Copy verbatim the rows between the line holding "will click(581, 200)." and the line holding "click(236, 214)", inclusive.

□ □ □ □

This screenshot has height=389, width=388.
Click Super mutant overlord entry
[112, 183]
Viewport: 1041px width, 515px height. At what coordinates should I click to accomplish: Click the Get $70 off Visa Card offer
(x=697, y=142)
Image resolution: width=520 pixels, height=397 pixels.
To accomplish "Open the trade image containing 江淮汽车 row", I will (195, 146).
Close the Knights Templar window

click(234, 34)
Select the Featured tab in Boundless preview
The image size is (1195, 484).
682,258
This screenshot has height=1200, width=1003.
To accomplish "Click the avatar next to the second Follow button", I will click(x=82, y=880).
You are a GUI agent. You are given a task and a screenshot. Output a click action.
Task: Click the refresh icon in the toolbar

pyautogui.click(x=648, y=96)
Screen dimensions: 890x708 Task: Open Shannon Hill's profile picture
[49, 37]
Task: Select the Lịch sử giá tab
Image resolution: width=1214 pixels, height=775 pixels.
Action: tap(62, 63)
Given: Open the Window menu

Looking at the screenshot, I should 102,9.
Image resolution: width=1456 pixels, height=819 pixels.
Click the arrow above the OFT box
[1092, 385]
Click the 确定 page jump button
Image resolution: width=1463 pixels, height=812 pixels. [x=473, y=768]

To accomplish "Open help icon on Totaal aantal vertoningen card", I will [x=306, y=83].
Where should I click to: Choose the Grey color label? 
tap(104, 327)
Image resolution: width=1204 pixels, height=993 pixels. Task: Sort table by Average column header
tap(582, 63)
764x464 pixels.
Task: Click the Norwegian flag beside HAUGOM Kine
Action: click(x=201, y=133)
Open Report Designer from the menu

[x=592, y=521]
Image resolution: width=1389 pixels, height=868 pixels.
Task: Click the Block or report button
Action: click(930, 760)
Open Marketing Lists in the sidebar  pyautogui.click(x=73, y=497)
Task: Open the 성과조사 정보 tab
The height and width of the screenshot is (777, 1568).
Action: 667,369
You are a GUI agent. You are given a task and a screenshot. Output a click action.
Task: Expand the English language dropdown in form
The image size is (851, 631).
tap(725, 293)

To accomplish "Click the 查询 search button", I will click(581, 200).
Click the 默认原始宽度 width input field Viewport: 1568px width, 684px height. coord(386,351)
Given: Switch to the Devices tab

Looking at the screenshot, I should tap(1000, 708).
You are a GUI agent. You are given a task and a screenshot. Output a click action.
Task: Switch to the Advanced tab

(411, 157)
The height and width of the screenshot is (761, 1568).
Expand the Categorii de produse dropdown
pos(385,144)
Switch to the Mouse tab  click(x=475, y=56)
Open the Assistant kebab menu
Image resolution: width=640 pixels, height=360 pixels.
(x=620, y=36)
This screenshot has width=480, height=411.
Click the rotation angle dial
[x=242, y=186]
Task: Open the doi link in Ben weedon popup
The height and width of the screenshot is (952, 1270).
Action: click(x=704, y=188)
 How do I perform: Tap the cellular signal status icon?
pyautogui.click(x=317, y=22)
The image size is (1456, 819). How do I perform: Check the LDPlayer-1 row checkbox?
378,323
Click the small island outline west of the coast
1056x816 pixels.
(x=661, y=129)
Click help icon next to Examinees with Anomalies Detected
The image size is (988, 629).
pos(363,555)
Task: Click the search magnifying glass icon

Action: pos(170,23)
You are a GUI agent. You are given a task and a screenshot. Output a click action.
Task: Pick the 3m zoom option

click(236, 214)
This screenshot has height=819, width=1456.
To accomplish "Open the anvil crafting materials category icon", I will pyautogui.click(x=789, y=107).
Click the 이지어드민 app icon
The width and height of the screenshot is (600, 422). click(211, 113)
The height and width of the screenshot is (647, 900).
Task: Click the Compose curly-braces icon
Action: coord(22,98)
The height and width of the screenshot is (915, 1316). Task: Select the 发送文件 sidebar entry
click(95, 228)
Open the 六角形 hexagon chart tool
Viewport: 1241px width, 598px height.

□ □ □ □

# Result of this task:
To accomplish "Click the 查询 search button", I will click(581, 200).
Click the 默认原始宽度 width input field Viewport: 1568px width, 684px height. coord(386,351)
Given: Switch to the Devices tab

Looking at the screenshot, I should tap(1000, 708).
You are a GUI agent. You are given a task and a screenshot. Output a click action.
Task: Switch to the Advanced tab

(411, 157)
The height and width of the screenshot is (761, 1568).
Expand the Categorii de produse dropdown
pos(385,144)
Switch to the Mouse tab  click(x=475, y=56)
Open the Assistant kebab menu
Image resolution: width=640 pixels, height=360 pixels.
(x=620, y=36)
This screenshot has width=480, height=411.
Click the rotation angle dial
[x=242, y=186]
Task: Open the doi link in Ben weedon popup
The height and width of the screenshot is (952, 1270).
Action: click(x=704, y=188)
 How do I perform: Tap the cellular signal status icon?
pyautogui.click(x=317, y=22)
The image size is (1456, 819). How do I perform: Check the LDPlayer-1 row checkbox?
378,323
Click the small island outline west of the coast
1056x816 pixels.
(x=661, y=129)
Click help icon next to Examinees with Anomalies Detected
The image size is (988, 629).
pos(363,555)
Task: Click the search magnifying glass icon

Action: pos(170,23)
You are a GUI agent. You are given a task and a screenshot. Output a click action.
Task: Pick the 3m zoom option

click(236, 214)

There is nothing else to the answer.